A more efficient DNA internalization can occur when more cell surface receptors are recruited through complex formation between DNA and various proteins. For example, the immune complex of DNA/anti-DNA Abs in SLE provides robust DNA import through FcRII receptor (20). The DNA/HMGB1 complex provides efficient DNA import through TLR2, TLR4, and RAGE receptor (2, 23). In this study, we show that DNA can also complex with complement C3a to act synergistically through a RAGE-dependent pathway to stimulate a strong innate immune response in pDCs and PBMCs.

Genetic deficiency of early complement component C1q, the presence of anti-C1q Ab and accumulation of complement activation product C3a in injured tissues are strongly associated with SLE (9). C1q, recognizing Ag/IgM or IgG complex, is critical for activation of classical complement pathway (32). C1q deficiency causes a defect in the clearance of apoptotic cells (33), reduces B cell tolerance to intracellular Ags (34), and predisposes patients to autoimmune disease. Complement C3a is a small 7-kDa protein generated by C3-convertase during complement activation through the classical pathway, MB–lectin pathway, or alternative pathways (35). C3a is one of most potent mast cell chemoattractants and induces mast cell degranulation (36). C3a is also a potent inflammatory mediator and stimulates TLR4 and TLR9 responses in pDCs through C3aR-dependent pathway (37) or RAGE-dependent pathway as shown in Figs. 6 and 7.
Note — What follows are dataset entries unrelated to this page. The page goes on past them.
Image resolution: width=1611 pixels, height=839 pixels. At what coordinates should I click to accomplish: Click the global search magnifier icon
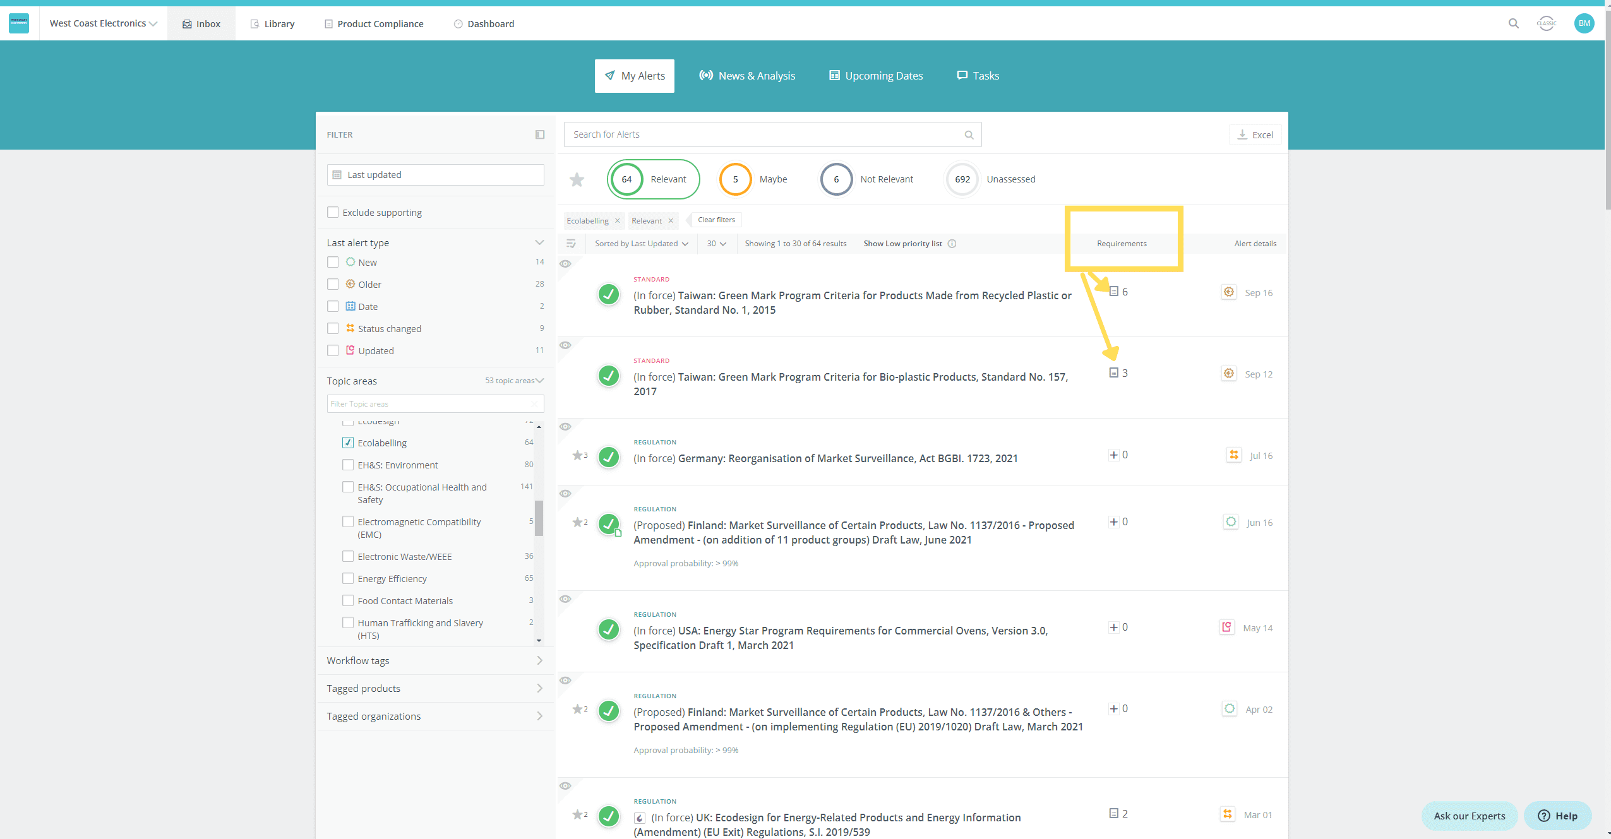point(1513,23)
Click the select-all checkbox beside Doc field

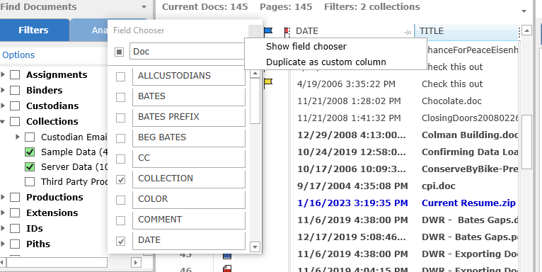pos(120,52)
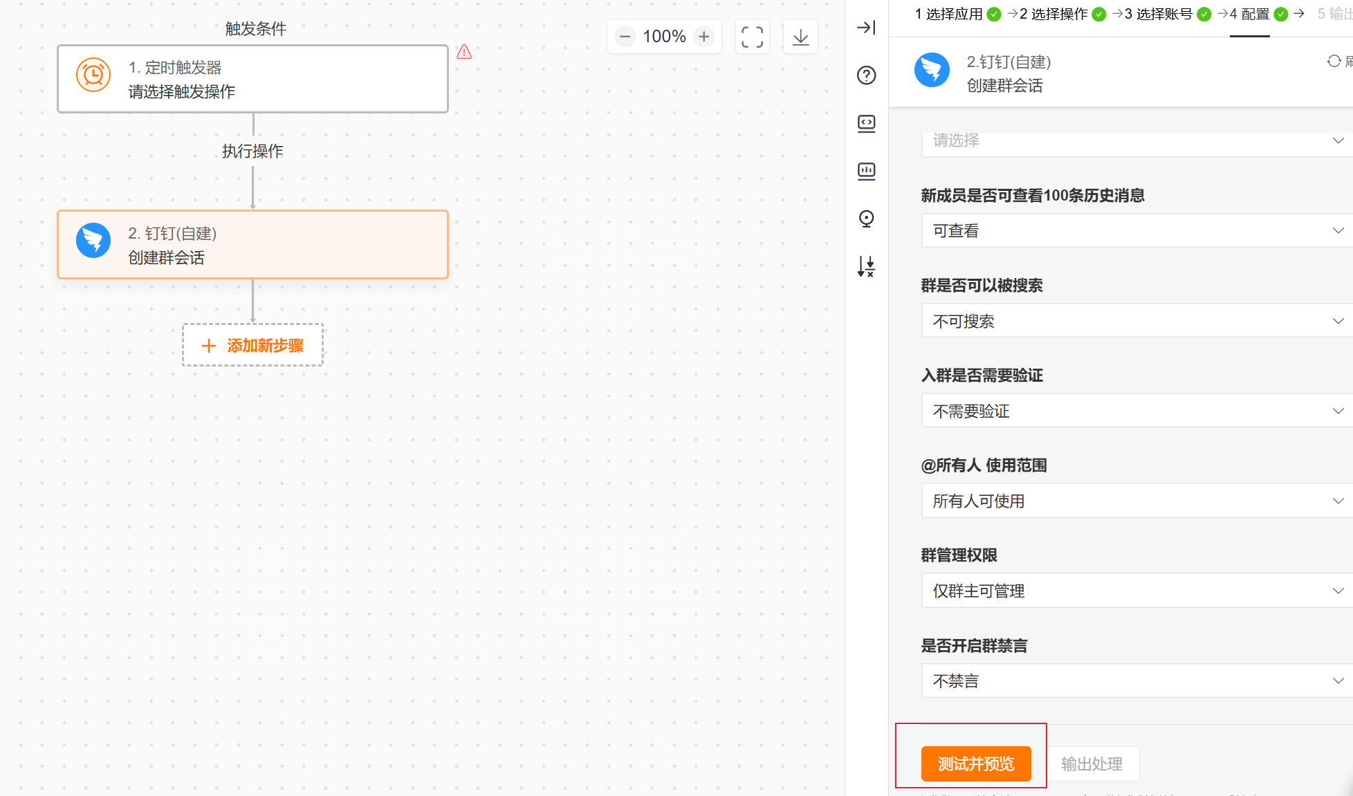
Task: Click the location pin sidebar icon
Action: click(866, 219)
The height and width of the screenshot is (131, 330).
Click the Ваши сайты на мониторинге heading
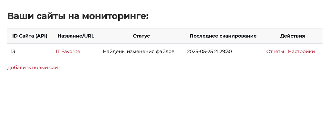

The role of RAGE in acute and chronic inflammatory diseases has been demonstrated and has been recognized as a therapeutic target (38). RAGE is upregulated in SLE in the acute phase of glomerular injury in lupus nephritis (39). The spliced extracellular domain of RAGE (soluble RAGE) accumulates in the blood of SLE patients, and RAGE expression correlated with SLE disease severity (40). In addition, we demonstrated here that RAGE has high affinity to major pathogenic molecules (e.g., C3a, DNA, HMGB1, AGEs, C3a/DNA complex, and HMGB1/DNA complex) found in SLE. However, RAGE is not the only receptor for these ligands. HMGB1 and HMGB1/DNA complex could gain access to TLR9 through its interaction with TLR2 or TLR4 receptors, C3a and C3a/DNA complex through C3aR receptor, and DNA through the MARCO scavenger receptor. In disease, these multireceptor/multiligand pathways may be hard to block. An anti-RAGE Ab for example would not block RAGE-independent pathways that involve ligands that are shared between RAGE and other receptors. Soluble RAGE has an interesting therapeutic hypothesis in that by binding and sequestering ligands, it could block multiple inflammatory pathways and have some therapeutic effect in autoimmune diseases (41). As SLE is a complex autoimmune disorder involving various key components of the immune system, targeting multiple pathways might lead to more effective therapeutic approaches.

We thank James D. Clark and Mary Collins for critical suggestions and support.

Disclosures All authors were employed by Wyeth or Pfizer during the time that this research was done and received salaries and may have received stock awards.